WARTAKATA.COM — BPBD Nusa Tenggara Barat menyalurkan lebih dari 3,4 juta liter air bersih kepada warga yang terdampak kekeringan di sembilan kabupaten/kota. Sebanyak 263.310 jiwa dari 84.837 kepala keluarga di 66 kecamatan dan 227 desa/kelurahan tercatat terdampak, dengan Lombok Timur sebagai wilayah terluas.
Kepala Pelaksana BPBD NTB Sadimin mengungkapkan total suplai air bersih yang sudah didistribusikan mencapai 3,4 juta liter lebih. Penyaluran dilakukan oleh BPBD kabupaten/kota dan akan berlanjut setiap minggu selama masa kekeringan.
Dari sembilan kabupaten/kota yang menetapkan status Siaga Darurat Kekeringan, tiga di antaranya telah naik menjadi Tanggap Darurat. Dua wilayah yang masih berstatus darurat adalah Bima dan Sumbawa.
Lombok Timur Catat Dampak Terluas, Sumbawa Barat Distribusi Terbanyak
Wilayah dengan jumlah kepala keluarga terdampak terbesar berada di Lombok Timur dengan 33.910 KK. Bima menyusul dengan 14.222 KK dan Lombok Tengah 11.232 KK.
Untuk volume distribusi, Sumbawa Barat mencatat angka tertinggi dengan 1,35 juta liter. Sumbawa menyalurkan 640 ribu liter dan Lombok Tengah 460 ribu liter.
Sadimin menyatakan ada penambahan alokasi distribusi sebanyak 100 tangki untuk Pulau Sumbawa dan 100 tangki untuk Pulau Lombok. Penyaluran tambahan itu akan disesuaikan dengan permintaan di lapangan.
Pasokan Masih Cukup, Kasus Emergensi Lewat Belanja Tidak Terduga
"Pasokan saat ini masih mencukupi untuk kebutuhan yang belum tercover. Untuk kasus emergensi, kita akan usulkan melalui mekanisme Belanja Tidak Terduga (BTT)," ujar Sadimin.
Pemerintah provinsi belum menaikkan status darurat secara lebih luas. Bantuan dari kalangan pengusaha melalui CSR masih menjadi penopang sementara bantuan formal dari kementerian terkait masih dalam proses.

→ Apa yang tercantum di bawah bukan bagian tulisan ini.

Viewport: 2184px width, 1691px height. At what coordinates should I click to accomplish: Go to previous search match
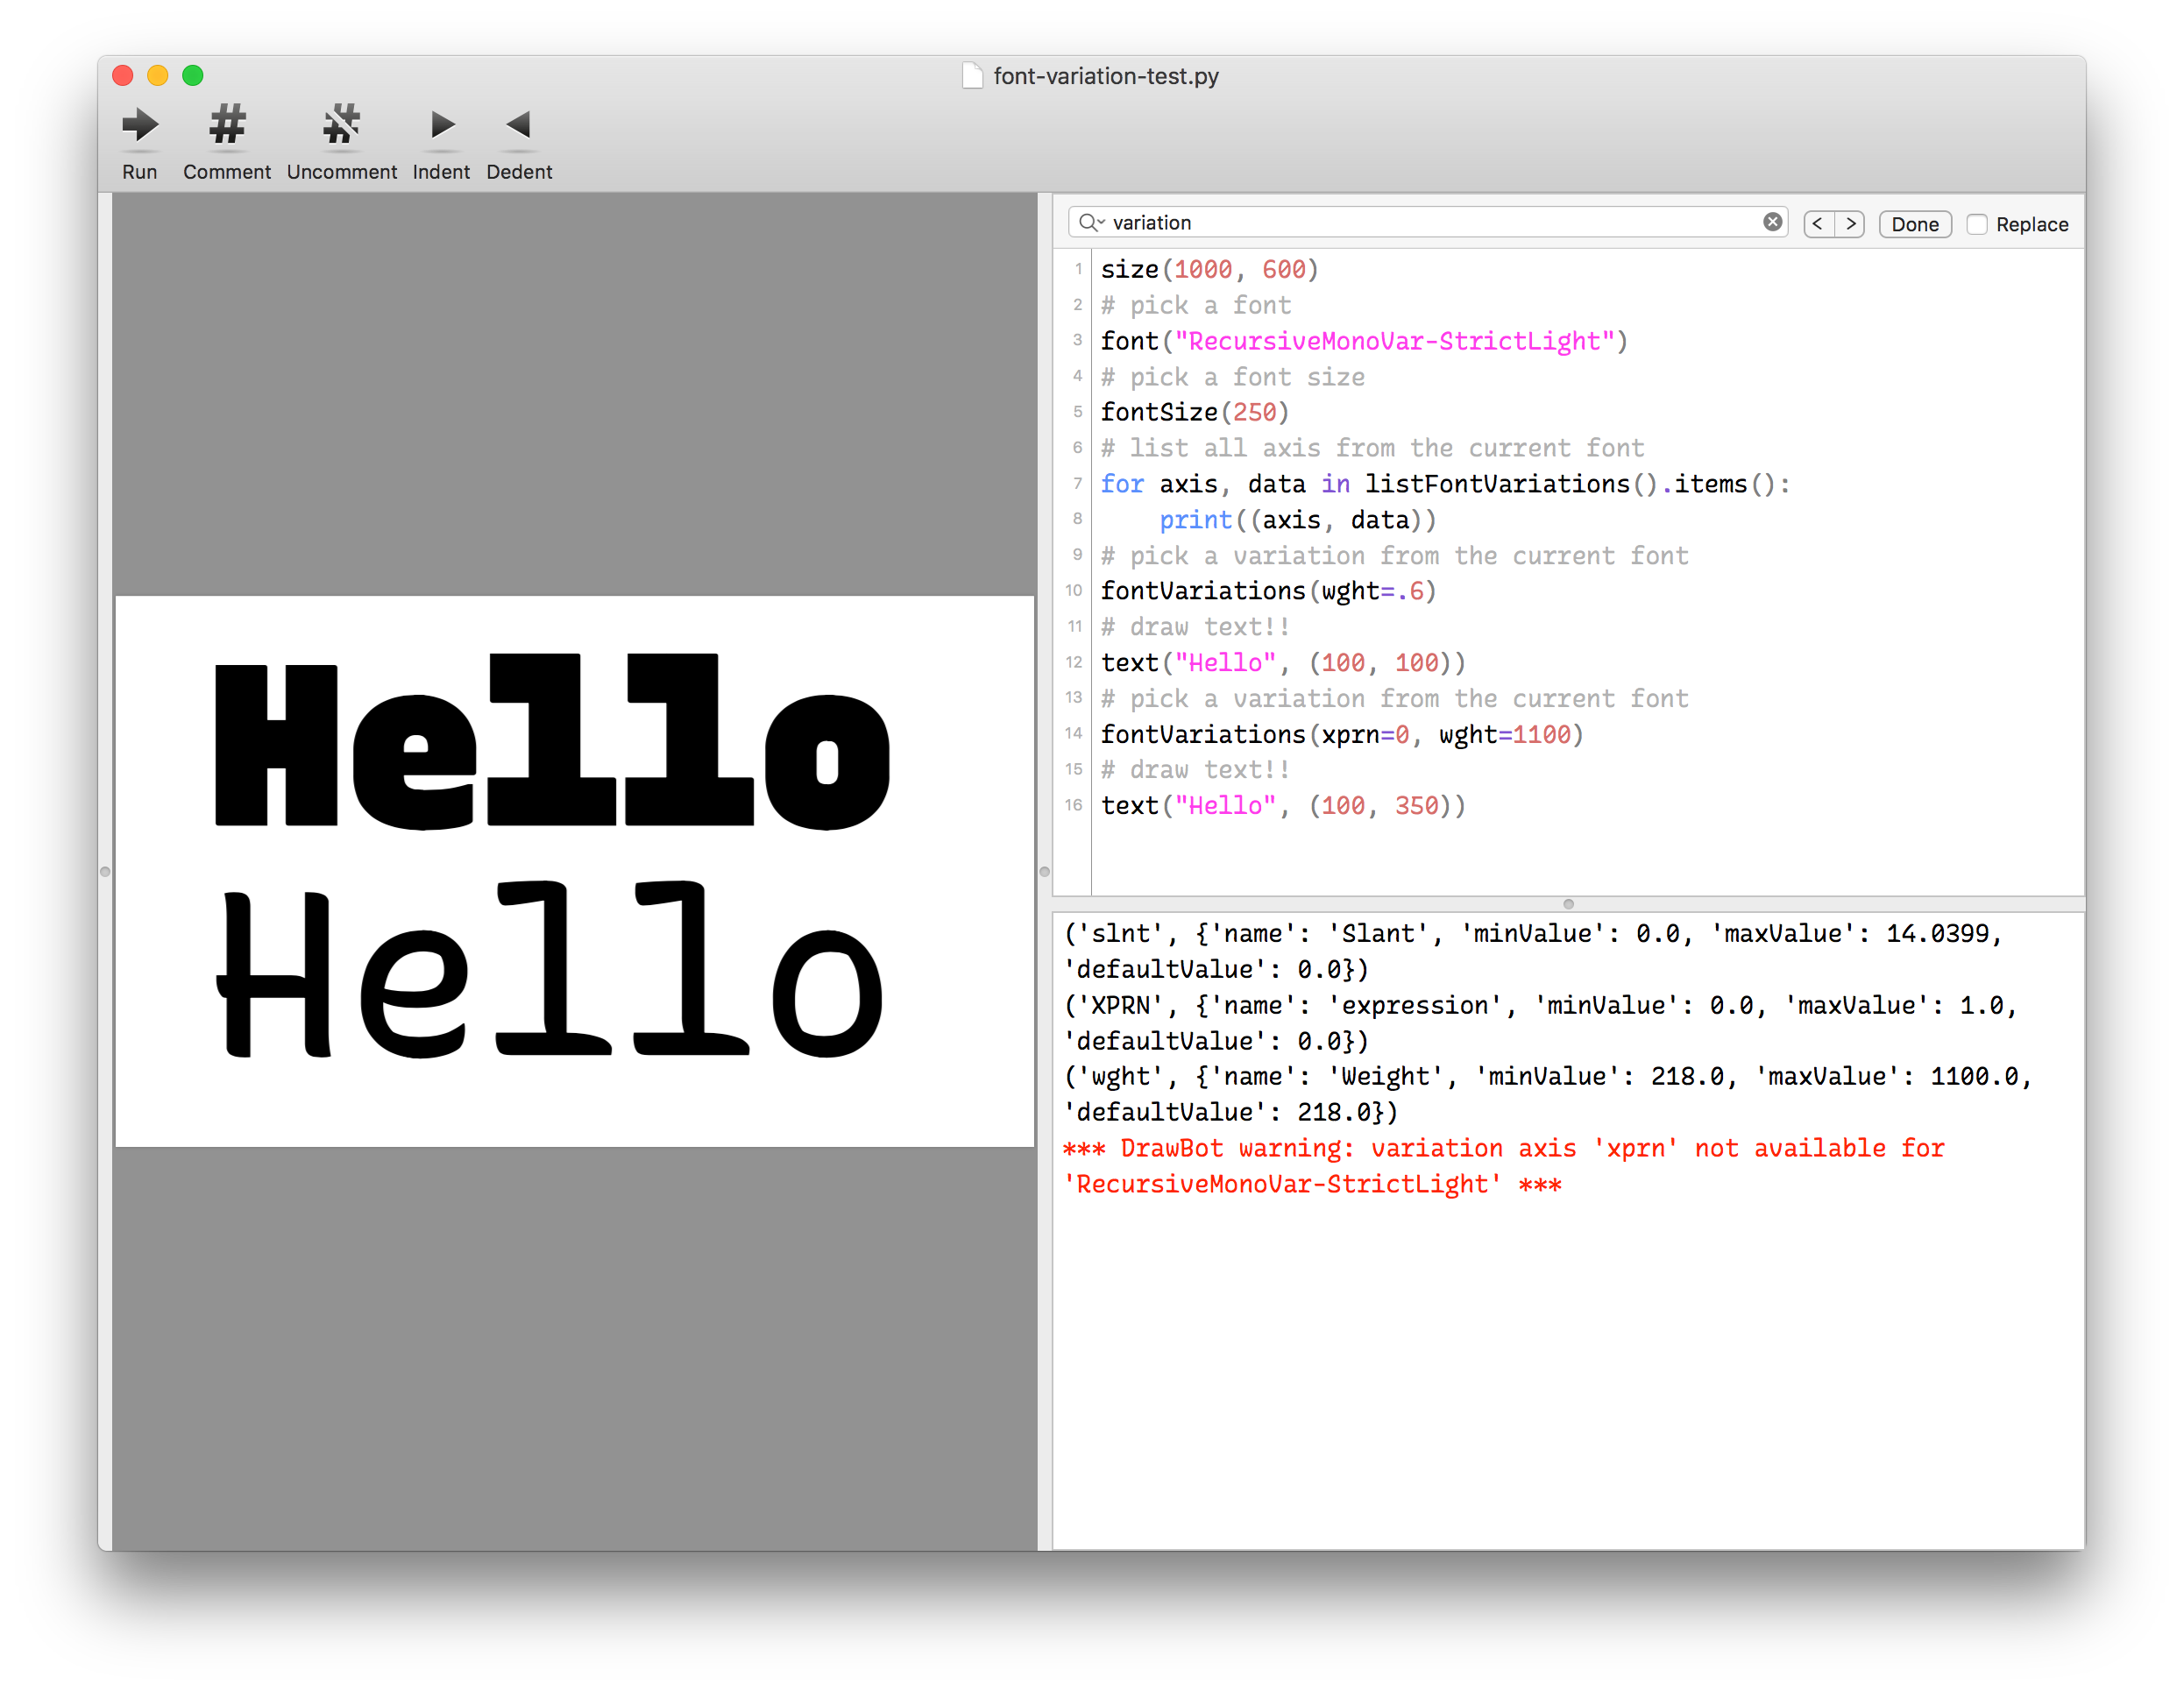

BMKG Berstatus Awas, Puncak Kekeringan Agustus-September
Badan Meteorologi, Klimatologi, dan Geofisika telah menetapkan status awas untuk wilayah NTB. Puncak kekeringan diperkirakan terjadi pada Agustus-September dengan curah hujan diprediksi di bawah normal hingga Desember 2026.

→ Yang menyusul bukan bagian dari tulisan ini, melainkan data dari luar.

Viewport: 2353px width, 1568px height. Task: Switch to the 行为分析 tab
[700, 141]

"Meski mulai ada hujan di beberapa titik, kita minta BPBD provinsi dan kabupaten tetap siap siaga. Jika kondisi memburuk signifikan, akan kita lakukan rapat formal untuk penetapan status," tegas Sadimin.
Embung dan Dam Alami Penurunan Muka Air
Infrastruktur penampung air seperti embung dan dam mengalami penurunan muka air. BPBD NTB masih berkoordinasi dengan Balai Wilayah Sungai untuk memantau kondisi tersebut, terutama karena berdampak pada kebutuhan petani.
Untuk pulau-pulau kecil, dampak kekeringan disebut relatif terkendali. Masyarakat di wilayah tersebut mayoritas terbiasa membeli air sehingga lebih siap menghadapi kondisi kekeringan.
"Mayoritas kalau pulau-pulau kecil membeli air dan cenderung lebih siap karena kebiasaan dan dampaknya relatif lebih terkendali," kata Sadimin.